Fig. 1. A : type II Na-P i cotransporter (NaPi-2)-like immunofluorescence (IF) around the 3rd ventricle (3V) of the brain. NaPi transporters (bright staining) were shown to be located in cells around the 3V of the brain and were upregulated in animals fed a low-P i diet ( n = 7) and downregulated in animals fed a high-P i diet ( n = 4), compared with normal ( n = 4) expression. Animals were fed diets for 2 days. NaPi-2 IF was performed as previously reported ( 7, 18 ). B : NaPi-2-like IF around the 3V of the brain in the presence and absence of preimmune serum. Preincubation with immune serum abolished the NaPi-2 staining around the 3V in animals fed a normal-P i diet (NPD).

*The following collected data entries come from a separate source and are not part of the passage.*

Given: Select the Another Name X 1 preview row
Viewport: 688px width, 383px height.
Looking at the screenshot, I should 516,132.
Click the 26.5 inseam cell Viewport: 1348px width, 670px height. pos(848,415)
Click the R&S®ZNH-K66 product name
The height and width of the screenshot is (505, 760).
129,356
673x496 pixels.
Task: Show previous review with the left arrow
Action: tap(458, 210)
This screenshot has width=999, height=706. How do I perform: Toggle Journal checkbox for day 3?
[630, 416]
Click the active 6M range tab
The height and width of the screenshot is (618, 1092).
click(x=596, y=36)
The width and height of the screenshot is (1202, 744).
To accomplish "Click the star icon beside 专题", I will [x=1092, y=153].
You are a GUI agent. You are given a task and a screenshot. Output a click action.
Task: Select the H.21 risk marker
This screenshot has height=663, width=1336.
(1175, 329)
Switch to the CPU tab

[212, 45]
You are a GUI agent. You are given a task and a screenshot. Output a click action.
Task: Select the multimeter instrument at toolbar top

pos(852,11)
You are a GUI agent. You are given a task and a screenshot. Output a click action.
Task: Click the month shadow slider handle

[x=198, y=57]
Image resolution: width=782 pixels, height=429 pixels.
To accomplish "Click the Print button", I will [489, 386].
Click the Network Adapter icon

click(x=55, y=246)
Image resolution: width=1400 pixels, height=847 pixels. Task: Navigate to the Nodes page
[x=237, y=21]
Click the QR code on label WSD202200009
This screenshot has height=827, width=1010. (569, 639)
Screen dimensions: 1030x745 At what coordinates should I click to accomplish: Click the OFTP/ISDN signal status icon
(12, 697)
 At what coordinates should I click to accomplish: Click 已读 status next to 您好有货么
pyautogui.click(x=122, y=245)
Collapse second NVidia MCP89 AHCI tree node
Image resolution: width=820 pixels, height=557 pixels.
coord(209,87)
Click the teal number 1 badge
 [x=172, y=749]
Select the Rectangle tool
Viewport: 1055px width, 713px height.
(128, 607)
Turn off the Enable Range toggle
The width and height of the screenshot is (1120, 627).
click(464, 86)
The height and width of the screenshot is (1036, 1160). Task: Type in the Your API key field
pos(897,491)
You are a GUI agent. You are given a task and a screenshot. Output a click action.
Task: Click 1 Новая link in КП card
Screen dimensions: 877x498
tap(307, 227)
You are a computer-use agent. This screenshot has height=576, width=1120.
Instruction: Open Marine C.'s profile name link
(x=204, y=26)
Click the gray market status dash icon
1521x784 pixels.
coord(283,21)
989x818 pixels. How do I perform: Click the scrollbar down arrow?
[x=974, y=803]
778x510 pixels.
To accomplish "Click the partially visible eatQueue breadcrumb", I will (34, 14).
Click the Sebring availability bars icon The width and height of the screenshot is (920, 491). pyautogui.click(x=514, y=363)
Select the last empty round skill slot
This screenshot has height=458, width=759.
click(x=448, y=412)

Effects of central P i injections on behavioral and renal adaptations to P i deprivation. To further explore the role of the brain in P i homeostasis, the next objective was to determine whether increasing CSF P i content in the face of low systemic plasma P i levels would alter central NaPi-2 expression and the predicted P i appetitive behavior in rats fed LPD.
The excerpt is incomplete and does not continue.